I can draw it quite easily and if it is from a 3 phase source it is a
delta but if it is from a single phase source it is a toaster.

The thing you can't grasp is 180 degrees out is just a different view
of a single phase secondary.
I really don't care anymore.

What you can't grasp is that how two different phases are derived,
doesn't matter. The only issue is how many phases you see when
you analyze it. And 240/120 is nothing more than two 120V voltage
sources sharing a common neutral, one 180 out of phase from the other.

I've asked a dozen times, if instead of from a transformer the you
had two 120V coils coming from a generator, two wires, sharing a
common return and those coils were 120 out of phase on the shaft,
would there be two phases going into the house? At 179 deg separation
would there be two? How about moving one coil one more degree,
what happens then? If the additional phase disappears, then I'd
say that's a parlor trick. And if it doesn't then what you have
going into the house from that experiment is exactly the same
electrically as what is derived from the center tapped transformer.
You can't tell the difference, they perform exactly the same,
they are the same.

Your problem is you can't step back and look at this as a system.


I can analyze it any way you like. It does not change the way the
electrons are flowing in the 3 wires coming into the house and that
they represent TWO voltage sources, one 180 deg out of phase with
the other, or of opposite polarity if you like. Out of phase 180 and
opposite polarity are the same thing in an AC system.


No you are simply wrong. At any particular instant the current is
flowing in exactly the same direction in the system.

There are 3 conductors, so how can it possibly be all flowing in
the same direction? It would pile up in the house.


Don't you think the circuit goes all the way back to the transformer?

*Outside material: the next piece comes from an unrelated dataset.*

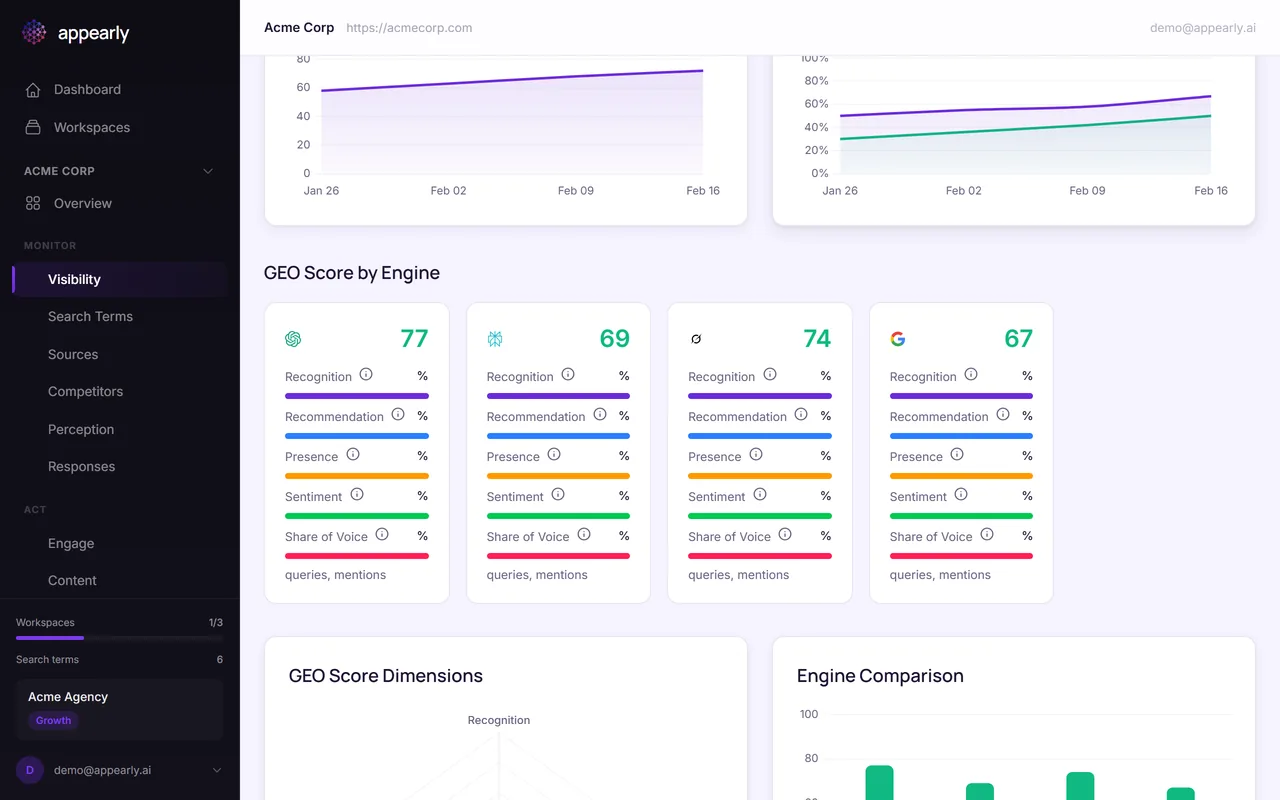Click Sentiment info icon in Grok card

Of course it does, where the transformer acts as two 120v voltage
sources. But I don't need a transformer to define N phase power.
Still waiting for your definition of that. How can you be here arguing
about what something is, but can't define it? My engineering world
everything is defined and consistently applied. I could replace that
transformer with any two voltage sources that are 120V sine waves,
that share a common neutral, that are 180 out of phase and the power
going to the house would be exactly the same.




At any given moment all of the current is flowing the same way in the
transformer secondary and exactly the same amount of current is
flowing in the house. Say it starts in L1 of the transformer, it is
flowing towards L2. Any unbalanced current will be flowing in the
neutral but it is still flowing towards L2.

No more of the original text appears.